_THE PROBLEM_
When you transcribe the lines below, keep every word the same and leave the pictures behind.

_DATASET CONTENT_
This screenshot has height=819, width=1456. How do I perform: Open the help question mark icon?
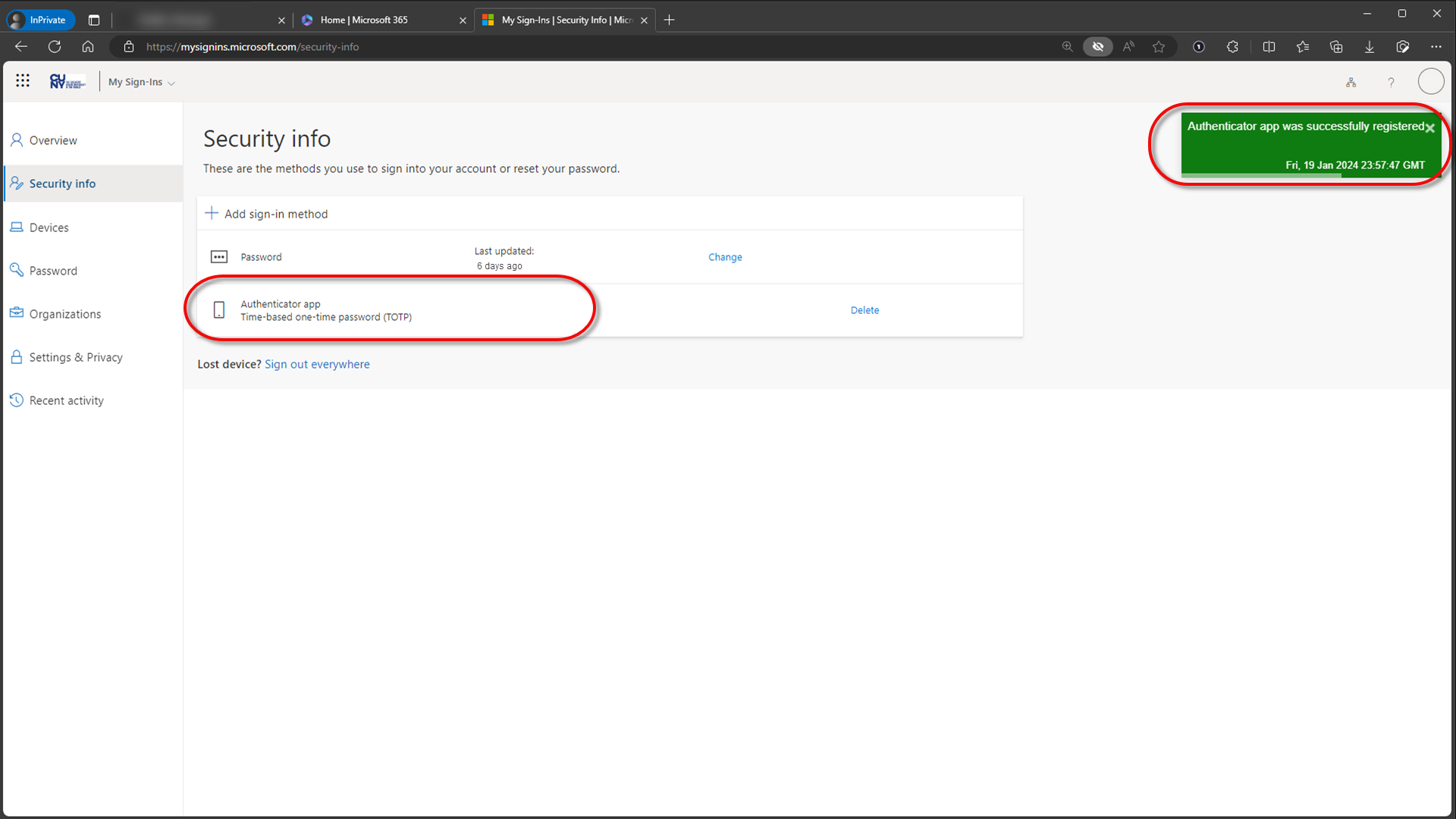coord(1391,82)
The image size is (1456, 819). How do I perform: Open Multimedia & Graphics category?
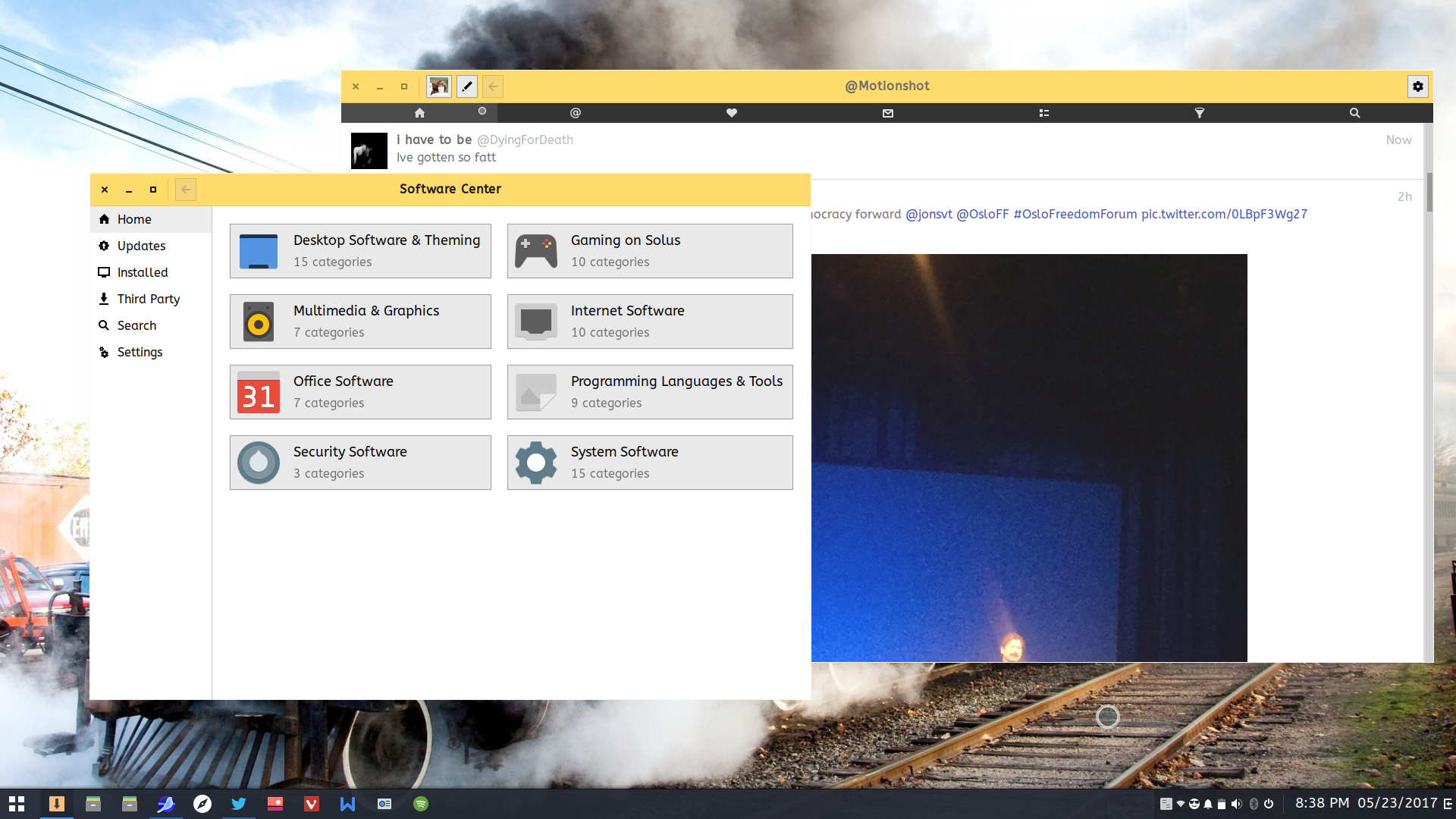pyautogui.click(x=360, y=322)
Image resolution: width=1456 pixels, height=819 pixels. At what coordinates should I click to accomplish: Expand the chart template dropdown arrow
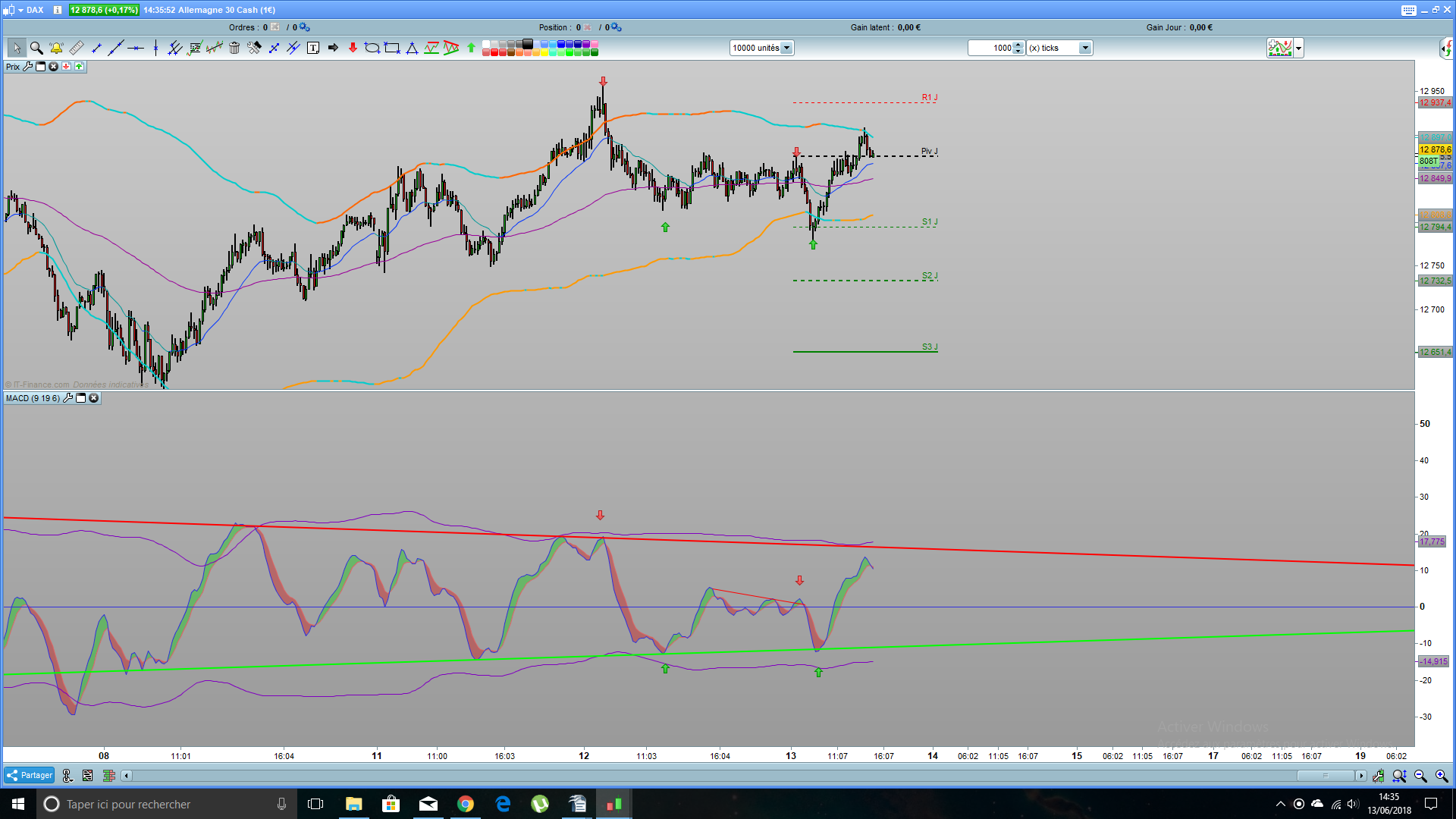pos(1299,48)
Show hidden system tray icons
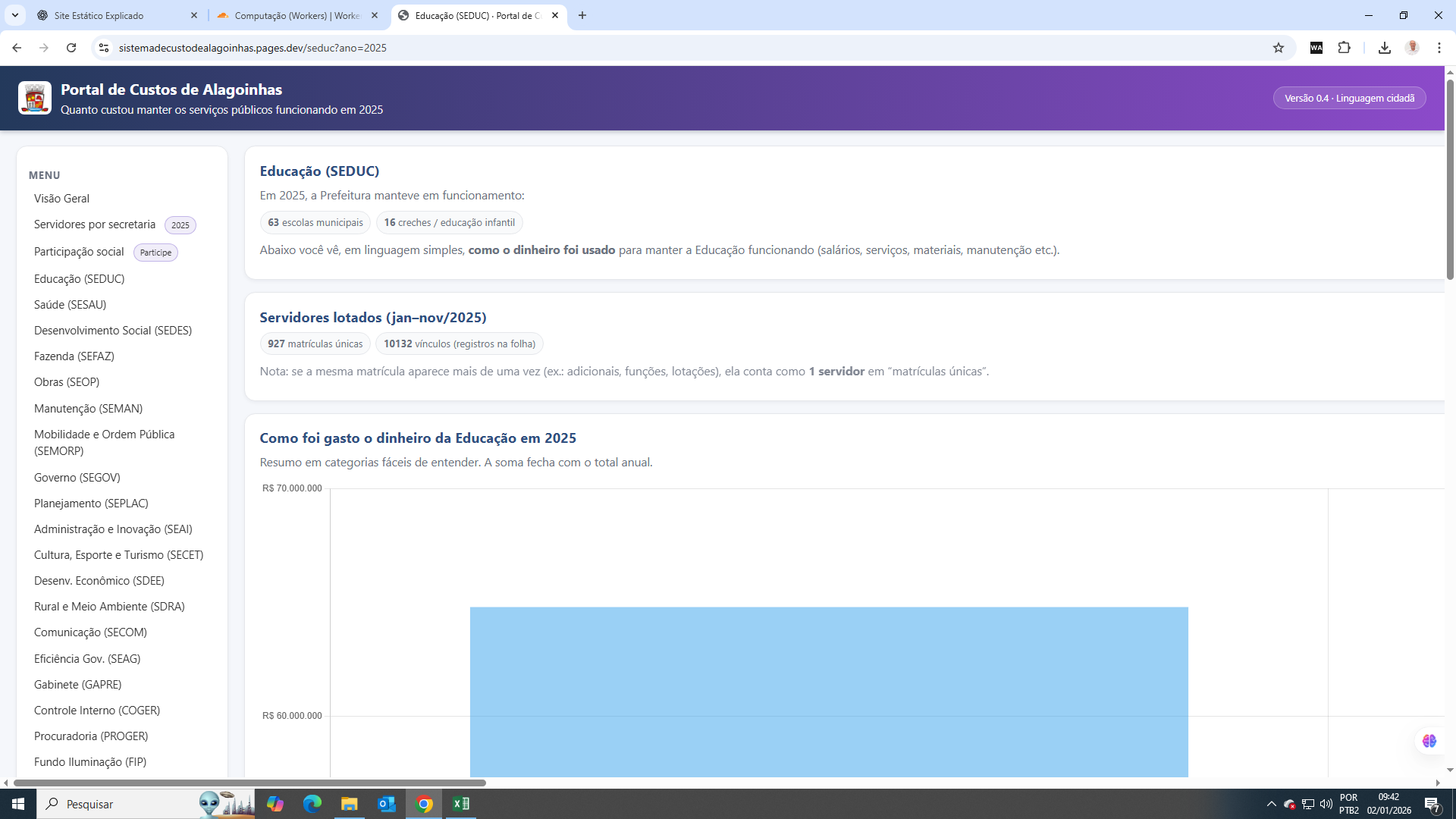Viewport: 1456px width, 819px height. (1271, 804)
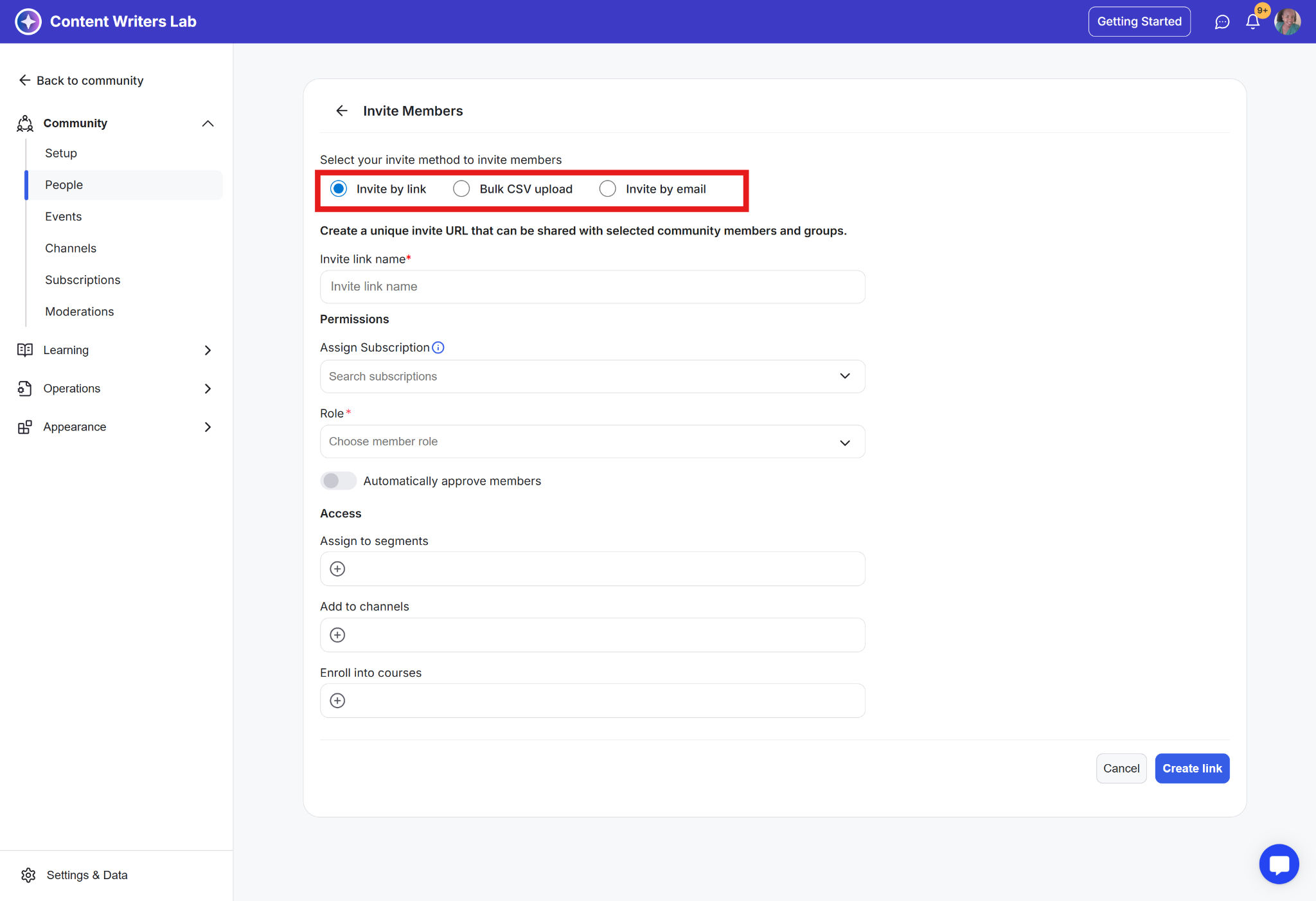
Task: Open the live chat support bubble
Action: point(1279,864)
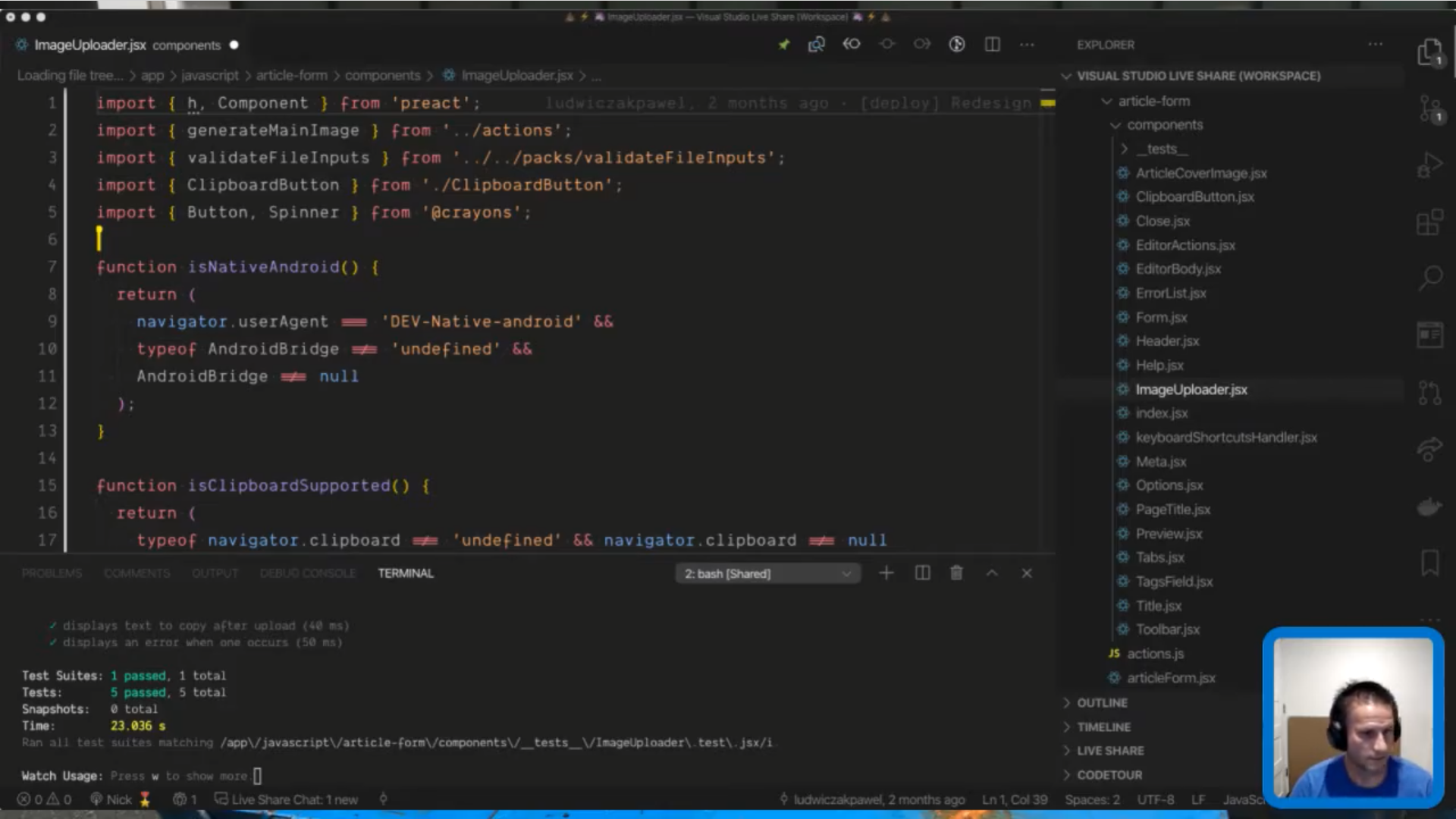Click the article-form breadcrumb above the editor

[291, 75]
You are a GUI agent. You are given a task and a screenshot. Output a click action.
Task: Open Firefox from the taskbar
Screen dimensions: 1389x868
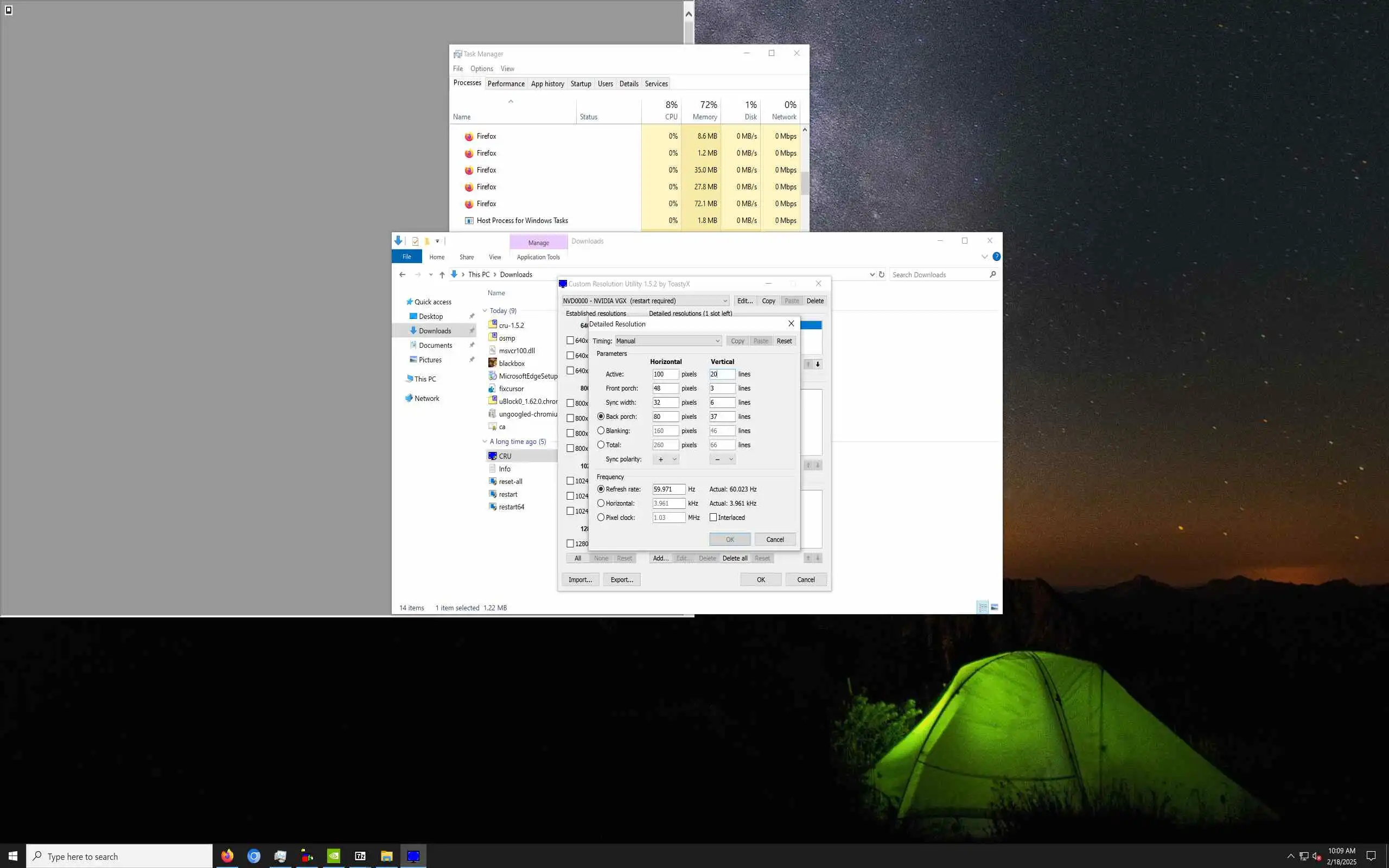(x=227, y=856)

_OUTPUT OF THE EXERCISE_
This screenshot has height=819, width=1456. How do I perform: Open the help question mark icon?
coord(1391,82)
The image size is (1456, 819). How do I perform: Open Multimedia & Graphics category?
pyautogui.click(x=360, y=322)
Image resolution: width=1456 pixels, height=819 pixels. At what coordinates should I click to accomplish: Expand the chart template dropdown arrow
pos(1299,48)
Show hidden system tray icons
Viewport: 1456px width, 819px height. (1271, 804)
Task: Open the live chat support bubble
Action: point(1279,864)
Click the article-form breadcrumb above the editor

[291, 75]
You are a GUI agent. You are given a task and a screenshot. Output a click action.
Task: Open Firefox from the taskbar
Screen dimensions: 1389x868
(x=227, y=856)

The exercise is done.